A new computer virus whose origin is not yet clearly known is affecting computer files throughout the world. The virus, first detected on September 22, 2008, has caused extreme disruption by attacking office and operating system files.
‘Dula@204’ attaches itself to executable files and corrupts different types of files. Many experts in the field are expressing their frustration over its special attacking style.
Eyal Ben gal, CEO of ETS Software, an international Microsoft certified company, told Capital that the virus replicates itself in a disruptive way.
“First known by the code name ‘virus.win32.agent.cb’, it continually returns to your computer even if you clean it,” says Mr. Ben gal. “It is very fatal; I have never seen anything like this before.”
The Israeli IT specialist recommended that computer users upgrade their antivirus software continually to effectively protect from such attacks.
According to research, computer viruses have been around since the invention of PCs and target different files. The wide use of the internet has accelerated the dissemination of viruses through enhanced file sharing and downloading capabilities. Historically, computer graduates, programmers and hackers have been developing computer viruses for a variety of purposes.
“For example, hackers develop viruses in the form of programs to enter into other peoples’ accounts and access personal information,” Mr. Ben gal explained.
Even the country’s computer experts have been challenged to deal with the unique virus.
“By modifying Windows registry and adding its own key to run itself when Windows starts, it is disrupting all my files,” Dawit Kiros, a computer expert said, adding that the main problem with this virus is that infected files cannot be recovered once they are lost. “Antivirus software like Kaspersky run all the time and prevent your computer from being infected.
TsereDulla, an antivirus developed by the Information Network Society Agency (INSA), on the other hand cleans files but cannot recover them once lost.”
The Ethiopian Telecommunications Corporation (ETC) has sent an SMS message to its customers advising computer users to download the TsereDulla either from its or INSA’s website.
It says the virus replaces many bytes of important data with ‘garbage’ bytes making the files corrupt and difficult to view. It further added its antivirus is not compatible with Vista but that work is in progress to recover damaged files and make the software compatible with Vista.
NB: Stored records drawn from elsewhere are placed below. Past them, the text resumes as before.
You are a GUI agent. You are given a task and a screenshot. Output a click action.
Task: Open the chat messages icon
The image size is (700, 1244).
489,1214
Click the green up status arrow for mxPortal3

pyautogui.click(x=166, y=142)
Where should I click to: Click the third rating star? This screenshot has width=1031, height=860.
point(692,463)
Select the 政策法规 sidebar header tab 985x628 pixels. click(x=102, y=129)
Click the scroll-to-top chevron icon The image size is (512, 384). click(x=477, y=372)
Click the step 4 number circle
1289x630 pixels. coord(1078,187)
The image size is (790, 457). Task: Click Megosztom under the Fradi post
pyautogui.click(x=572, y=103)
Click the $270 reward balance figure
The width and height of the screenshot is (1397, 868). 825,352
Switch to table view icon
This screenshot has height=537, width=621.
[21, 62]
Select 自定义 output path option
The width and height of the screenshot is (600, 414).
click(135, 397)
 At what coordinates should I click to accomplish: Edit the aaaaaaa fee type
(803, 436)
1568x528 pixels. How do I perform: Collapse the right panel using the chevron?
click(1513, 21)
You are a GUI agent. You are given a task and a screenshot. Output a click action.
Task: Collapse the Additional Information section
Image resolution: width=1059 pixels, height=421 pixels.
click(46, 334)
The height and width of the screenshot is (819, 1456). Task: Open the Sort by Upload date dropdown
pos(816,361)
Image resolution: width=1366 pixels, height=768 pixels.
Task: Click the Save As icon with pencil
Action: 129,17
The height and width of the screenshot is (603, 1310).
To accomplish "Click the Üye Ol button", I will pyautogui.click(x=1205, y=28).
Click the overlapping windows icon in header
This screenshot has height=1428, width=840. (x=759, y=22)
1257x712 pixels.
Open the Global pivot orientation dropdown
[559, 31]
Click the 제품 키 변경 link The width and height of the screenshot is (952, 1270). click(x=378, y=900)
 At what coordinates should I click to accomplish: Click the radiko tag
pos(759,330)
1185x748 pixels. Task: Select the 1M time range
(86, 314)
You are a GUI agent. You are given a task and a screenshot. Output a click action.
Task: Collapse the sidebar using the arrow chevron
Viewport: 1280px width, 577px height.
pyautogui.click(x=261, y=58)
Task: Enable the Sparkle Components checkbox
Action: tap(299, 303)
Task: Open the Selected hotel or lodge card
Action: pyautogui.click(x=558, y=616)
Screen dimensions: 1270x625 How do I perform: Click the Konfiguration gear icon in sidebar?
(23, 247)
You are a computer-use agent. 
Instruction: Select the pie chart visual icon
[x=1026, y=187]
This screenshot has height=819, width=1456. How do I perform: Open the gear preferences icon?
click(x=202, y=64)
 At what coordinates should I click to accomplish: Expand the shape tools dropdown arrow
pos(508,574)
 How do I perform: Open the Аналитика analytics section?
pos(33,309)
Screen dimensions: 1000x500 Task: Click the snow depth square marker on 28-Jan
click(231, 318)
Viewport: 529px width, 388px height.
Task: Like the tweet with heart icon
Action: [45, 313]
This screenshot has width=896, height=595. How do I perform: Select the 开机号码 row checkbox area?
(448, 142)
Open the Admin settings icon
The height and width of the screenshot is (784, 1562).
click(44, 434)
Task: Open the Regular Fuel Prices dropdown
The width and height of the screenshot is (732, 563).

However, INSA seemed to have encountered serious trouble with its previous version of the antivirus.
“There was a harmful bug in our previous virus removal algorithm, making some files especially at risk,” INSA said on its website. “We apologize for the damage caused and recommend those affected by it to reinstall their files. Those who encountered serious problems are welcome to contact our agency for further support.”
Users are also perplexed by the virus’s unique characters. While some encounter difficulty in restarting their computer after downloading TsereDulla, others found the virus continued coming back after being cleaned. Accordingly, antivirus experts like ETS are offering tech support for troubled computers.
An IT specialist advised people who have infected computers to follow carefully a series of procedures to clean their computers.
“To disinfect the virus, download the latest version of TsereDulla and remove services related with Dulla,” the IT specialist recommended. “Then, use Kaspersky or Avira antivirus for prevention and periodically update antivirus programs.”